Task to carry out>
Reproduce the data below verbatim, line for line.
- - - - -
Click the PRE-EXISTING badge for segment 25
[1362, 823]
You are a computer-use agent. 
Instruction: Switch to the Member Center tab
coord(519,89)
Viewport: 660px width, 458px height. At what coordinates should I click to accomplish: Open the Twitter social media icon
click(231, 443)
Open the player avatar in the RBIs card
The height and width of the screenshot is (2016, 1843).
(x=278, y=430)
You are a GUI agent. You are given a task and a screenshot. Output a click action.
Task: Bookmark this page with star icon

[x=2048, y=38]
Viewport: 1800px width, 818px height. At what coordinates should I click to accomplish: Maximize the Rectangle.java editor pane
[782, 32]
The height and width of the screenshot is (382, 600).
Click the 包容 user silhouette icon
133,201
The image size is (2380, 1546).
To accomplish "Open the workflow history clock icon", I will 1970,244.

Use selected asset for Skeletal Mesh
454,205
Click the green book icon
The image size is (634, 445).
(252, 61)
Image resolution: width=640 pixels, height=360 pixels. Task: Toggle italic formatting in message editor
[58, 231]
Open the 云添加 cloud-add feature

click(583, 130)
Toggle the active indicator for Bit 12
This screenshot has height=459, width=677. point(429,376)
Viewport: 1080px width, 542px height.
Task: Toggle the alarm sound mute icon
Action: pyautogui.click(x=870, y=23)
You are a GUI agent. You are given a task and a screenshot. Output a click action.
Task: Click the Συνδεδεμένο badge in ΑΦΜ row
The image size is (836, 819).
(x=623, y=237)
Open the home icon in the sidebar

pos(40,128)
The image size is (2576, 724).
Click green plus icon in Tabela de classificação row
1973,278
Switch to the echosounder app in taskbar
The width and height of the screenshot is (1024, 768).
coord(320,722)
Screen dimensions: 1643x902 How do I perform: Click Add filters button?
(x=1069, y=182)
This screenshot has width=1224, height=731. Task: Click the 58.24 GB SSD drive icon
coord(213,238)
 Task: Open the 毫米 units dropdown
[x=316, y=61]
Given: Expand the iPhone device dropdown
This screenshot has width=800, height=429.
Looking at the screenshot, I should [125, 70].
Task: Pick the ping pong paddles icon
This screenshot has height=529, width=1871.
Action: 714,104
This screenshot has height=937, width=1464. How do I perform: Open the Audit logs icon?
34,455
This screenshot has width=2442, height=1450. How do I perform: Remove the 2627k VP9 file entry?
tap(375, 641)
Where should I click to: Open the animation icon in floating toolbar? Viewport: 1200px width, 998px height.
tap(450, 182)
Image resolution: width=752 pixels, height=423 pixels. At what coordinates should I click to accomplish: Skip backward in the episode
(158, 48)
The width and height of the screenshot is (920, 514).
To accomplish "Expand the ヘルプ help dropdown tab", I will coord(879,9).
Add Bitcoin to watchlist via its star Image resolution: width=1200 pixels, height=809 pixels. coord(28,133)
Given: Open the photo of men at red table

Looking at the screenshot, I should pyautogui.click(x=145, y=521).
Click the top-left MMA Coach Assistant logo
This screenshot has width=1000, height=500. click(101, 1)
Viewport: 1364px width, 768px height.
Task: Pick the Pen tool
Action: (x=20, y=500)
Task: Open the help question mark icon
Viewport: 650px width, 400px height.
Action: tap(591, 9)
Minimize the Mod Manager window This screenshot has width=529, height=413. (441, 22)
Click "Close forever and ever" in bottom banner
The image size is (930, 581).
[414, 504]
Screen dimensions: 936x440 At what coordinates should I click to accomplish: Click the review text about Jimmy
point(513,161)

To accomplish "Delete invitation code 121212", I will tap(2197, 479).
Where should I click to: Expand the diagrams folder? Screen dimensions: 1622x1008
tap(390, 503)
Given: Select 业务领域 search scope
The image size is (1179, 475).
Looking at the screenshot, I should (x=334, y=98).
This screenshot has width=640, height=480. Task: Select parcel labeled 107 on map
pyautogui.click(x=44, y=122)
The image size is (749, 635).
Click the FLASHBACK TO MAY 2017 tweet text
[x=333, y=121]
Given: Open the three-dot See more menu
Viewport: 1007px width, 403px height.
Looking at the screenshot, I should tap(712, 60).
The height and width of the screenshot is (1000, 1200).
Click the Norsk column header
- - - - -
Full solution>
Click the PRE-EXISTING badge for segment 25
[1362, 823]
You are a computer-use agent. 
Instruction: Switch to the Member Center tab
coord(519,89)
Viewport: 660px width, 458px height. At what coordinates should I click to accomplish: Open the Twitter social media icon
click(231, 443)
Open the player avatar in the RBIs card
The height and width of the screenshot is (2016, 1843).
(x=278, y=430)
You are a GUI agent. You are given a task and a screenshot. Output a click action.
Task: Bookmark this page with star icon

[x=2048, y=38]
Viewport: 1800px width, 818px height. At what coordinates should I click to accomplish: Maximize the Rectangle.java editor pane
[782, 32]
The height and width of the screenshot is (382, 600).
Click the 包容 user silhouette icon
133,201
The image size is (2380, 1546).
To accomplish "Open the workflow history clock icon", I will 1970,244.

Use selected asset for Skeletal Mesh
454,205
Click the green book icon
The image size is (634, 445).
(252, 61)
Image resolution: width=640 pixels, height=360 pixels. Task: Toggle italic formatting in message editor
[58, 231]
Open the 云添加 cloud-add feature

click(583, 130)
Toggle the active indicator for Bit 12
This screenshot has height=459, width=677. point(429,376)
Viewport: 1080px width, 542px height.
Task: Toggle the alarm sound mute icon
Action: pyautogui.click(x=870, y=23)
You are a GUI agent. You are given a task and a screenshot. Output a click action.
Task: Click the Συνδεδεμένο badge in ΑΦΜ row
The image size is (836, 819).
(x=623, y=237)
Open the home icon in the sidebar

pos(40,128)
The image size is (2576, 724).
Click green plus icon in Tabela de classificação row
1973,278
Switch to the echosounder app in taskbar
The width and height of the screenshot is (1024, 768).
coord(320,722)
Screen dimensions: 1643x902 How do I perform: Click Add filters button?
(x=1069, y=182)
This screenshot has width=1224, height=731. Task: Click the 58.24 GB SSD drive icon
coord(213,238)
 Task: Open the 毫米 units dropdown
[x=316, y=61]
Given: Expand the iPhone device dropdown
This screenshot has width=800, height=429.
Looking at the screenshot, I should [125, 70].
Task: Pick the ping pong paddles icon
This screenshot has height=529, width=1871.
Action: 714,104
This screenshot has height=937, width=1464. How do I perform: Open the Audit logs icon?
34,455
This screenshot has width=2442, height=1450. How do I perform: Remove the 2627k VP9 file entry?
tap(375, 641)
Where should I click to: Open the animation icon in floating toolbar? Viewport: 1200px width, 998px height.
tap(450, 182)
Image resolution: width=752 pixels, height=423 pixels. At what coordinates should I click to accomplish: Skip backward in the episode
(158, 48)
The width and height of the screenshot is (920, 514).
To accomplish "Expand the ヘルプ help dropdown tab", I will coord(879,9).
Add Bitcoin to watchlist via its star Image resolution: width=1200 pixels, height=809 pixels. coord(28,133)
Given: Open the photo of men at red table

Looking at the screenshot, I should pyautogui.click(x=145, y=521).
Click the top-left MMA Coach Assistant logo
This screenshot has width=1000, height=500. click(101, 1)
Viewport: 1364px width, 768px height.
Task: Pick the Pen tool
Action: (x=20, y=500)
Task: Open the help question mark icon
Viewport: 650px width, 400px height.
Action: tap(591, 9)
Minimize the Mod Manager window This screenshot has width=529, height=413. (441, 22)
Click "Close forever and ever" in bottom banner
The image size is (930, 581).
[414, 504]
Screen dimensions: 936x440 At what coordinates should I click to accomplish: Click the review text about Jimmy
point(513,161)

To accomplish "Delete invitation code 121212", I will tap(2197, 479).
Where should I click to: Expand the diagrams folder? Screen dimensions: 1622x1008
tap(390, 503)
Given: Select 业务领域 search scope
The image size is (1179, 475).
Looking at the screenshot, I should (x=334, y=98).
This screenshot has width=640, height=480. Task: Select parcel labeled 107 on map
pyautogui.click(x=44, y=122)
The image size is (749, 635).
Click the FLASHBACK TO MAY 2017 tweet text
[x=333, y=121]
Given: Open the three-dot See more menu
Viewport: 1007px width, 403px height.
Looking at the screenshot, I should tap(712, 60).
The height and width of the screenshot is (1000, 1200).
Click the Norsk column header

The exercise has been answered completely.